**TRY IT**
Nothing other than an exact copy of the records should be returned.

**RECORD SET**

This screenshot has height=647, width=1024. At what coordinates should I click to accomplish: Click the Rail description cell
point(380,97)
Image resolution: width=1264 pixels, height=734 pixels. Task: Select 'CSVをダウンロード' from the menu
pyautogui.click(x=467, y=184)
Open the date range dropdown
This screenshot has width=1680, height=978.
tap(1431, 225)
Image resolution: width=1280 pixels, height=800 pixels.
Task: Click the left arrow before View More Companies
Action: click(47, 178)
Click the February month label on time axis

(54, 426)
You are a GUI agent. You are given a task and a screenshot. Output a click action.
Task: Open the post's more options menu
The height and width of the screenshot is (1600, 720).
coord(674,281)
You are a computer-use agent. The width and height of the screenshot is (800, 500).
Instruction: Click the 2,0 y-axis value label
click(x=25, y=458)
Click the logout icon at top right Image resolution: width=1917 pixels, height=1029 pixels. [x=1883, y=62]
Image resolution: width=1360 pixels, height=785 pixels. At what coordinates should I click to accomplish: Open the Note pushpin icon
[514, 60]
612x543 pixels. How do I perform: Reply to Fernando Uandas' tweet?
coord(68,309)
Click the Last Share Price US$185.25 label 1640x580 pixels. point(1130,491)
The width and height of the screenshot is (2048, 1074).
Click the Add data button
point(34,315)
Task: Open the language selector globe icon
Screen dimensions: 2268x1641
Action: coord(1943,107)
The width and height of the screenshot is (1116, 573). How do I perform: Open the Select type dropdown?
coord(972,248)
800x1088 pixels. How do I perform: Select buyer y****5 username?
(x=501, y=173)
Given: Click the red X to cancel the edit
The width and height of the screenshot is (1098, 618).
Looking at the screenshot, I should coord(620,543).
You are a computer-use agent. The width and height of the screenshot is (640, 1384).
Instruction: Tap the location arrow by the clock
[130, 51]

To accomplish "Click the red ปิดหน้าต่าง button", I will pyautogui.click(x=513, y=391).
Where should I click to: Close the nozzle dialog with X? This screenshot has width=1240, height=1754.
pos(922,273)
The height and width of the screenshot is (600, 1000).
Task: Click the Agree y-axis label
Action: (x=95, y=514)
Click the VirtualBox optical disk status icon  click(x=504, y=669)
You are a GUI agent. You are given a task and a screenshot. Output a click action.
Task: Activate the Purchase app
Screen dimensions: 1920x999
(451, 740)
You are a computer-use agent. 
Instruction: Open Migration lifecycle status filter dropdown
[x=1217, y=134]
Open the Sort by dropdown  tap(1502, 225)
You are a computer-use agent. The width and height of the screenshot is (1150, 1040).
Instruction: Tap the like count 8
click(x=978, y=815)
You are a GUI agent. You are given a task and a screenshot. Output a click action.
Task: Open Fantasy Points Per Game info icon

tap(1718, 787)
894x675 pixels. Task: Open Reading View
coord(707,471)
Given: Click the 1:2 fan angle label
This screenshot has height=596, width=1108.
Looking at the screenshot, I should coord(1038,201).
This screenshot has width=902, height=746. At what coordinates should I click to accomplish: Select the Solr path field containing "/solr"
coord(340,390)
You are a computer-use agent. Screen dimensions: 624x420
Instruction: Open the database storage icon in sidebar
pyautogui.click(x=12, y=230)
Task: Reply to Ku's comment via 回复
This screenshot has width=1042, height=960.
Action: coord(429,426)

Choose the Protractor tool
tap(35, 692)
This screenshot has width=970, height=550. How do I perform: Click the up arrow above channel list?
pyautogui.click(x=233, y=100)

**TASK RESPONSE**
This screenshot has height=647, width=1024. At what coordinates should I click to accomplish: Click the Rail description cell
point(380,97)
Image resolution: width=1264 pixels, height=734 pixels. Task: Select 'CSVをダウンロード' from the menu
pyautogui.click(x=467, y=184)
Open the date range dropdown
This screenshot has width=1680, height=978.
tap(1431, 225)
Image resolution: width=1280 pixels, height=800 pixels.
Task: Click the left arrow before View More Companies
Action: click(47, 178)
Click the February month label on time axis

(54, 426)
You are a GUI agent. You are given a task and a screenshot. Output a click action.
Task: Open the post's more options menu
The height and width of the screenshot is (1600, 720).
coord(674,281)
You are a computer-use agent. The width and height of the screenshot is (800, 500).
Instruction: Click the 2,0 y-axis value label
click(x=25, y=458)
Click the logout icon at top right Image resolution: width=1917 pixels, height=1029 pixels. [x=1883, y=62]
Image resolution: width=1360 pixels, height=785 pixels. At what coordinates should I click to accomplish: Open the Note pushpin icon
[514, 60]
612x543 pixels. How do I perform: Reply to Fernando Uandas' tweet?
coord(68,309)
Click the Last Share Price US$185.25 label 1640x580 pixels. point(1130,491)
The width and height of the screenshot is (2048, 1074).
Click the Add data button
point(34,315)
Task: Open the language selector globe icon
Screen dimensions: 2268x1641
Action: coord(1943,107)
The width and height of the screenshot is (1116, 573). How do I perform: Open the Select type dropdown?
coord(972,248)
800x1088 pixels. How do I perform: Select buyer y****5 username?
(x=501, y=173)
Given: Click the red X to cancel the edit
The width and height of the screenshot is (1098, 618).
Looking at the screenshot, I should coord(620,543).
You are a computer-use agent. The width and height of the screenshot is (640, 1384).
Instruction: Tap the location arrow by the clock
[130, 51]

To accomplish "Click the red ปิดหน้าต่าง button", I will pyautogui.click(x=513, y=391).
Where should I click to: Close the nozzle dialog with X? This screenshot has width=1240, height=1754.
pos(922,273)
The height and width of the screenshot is (600, 1000).
Task: Click the Agree y-axis label
Action: (x=95, y=514)
Click the VirtualBox optical disk status icon  click(x=504, y=669)
You are a GUI agent. You are given a task and a screenshot. Output a click action.
Task: Activate the Purchase app
Screen dimensions: 1920x999
(451, 740)
You are a computer-use agent. 
Instruction: Open Migration lifecycle status filter dropdown
[x=1217, y=134]
Open the Sort by dropdown  tap(1502, 225)
You are a computer-use agent. The width and height of the screenshot is (1150, 1040).
Instruction: Tap the like count 8
click(x=978, y=815)
You are a GUI agent. You are given a task and a screenshot. Output a click action.
Task: Open Fantasy Points Per Game info icon

tap(1718, 787)
894x675 pixels. Task: Open Reading View
coord(707,471)
Given: Click the 1:2 fan angle label
This screenshot has height=596, width=1108.
Looking at the screenshot, I should coord(1038,201).
This screenshot has width=902, height=746. At what coordinates should I click to accomplish: Select the Solr path field containing "/solr"
coord(340,390)
You are a computer-use agent. Screen dimensions: 624x420
Instruction: Open the database storage icon in sidebar
pyautogui.click(x=12, y=230)
Task: Reply to Ku's comment via 回复
This screenshot has width=1042, height=960.
Action: coord(429,426)

Choose the Protractor tool
tap(35, 692)
This screenshot has width=970, height=550. How do I perform: Click the up arrow above channel list?
pyautogui.click(x=233, y=100)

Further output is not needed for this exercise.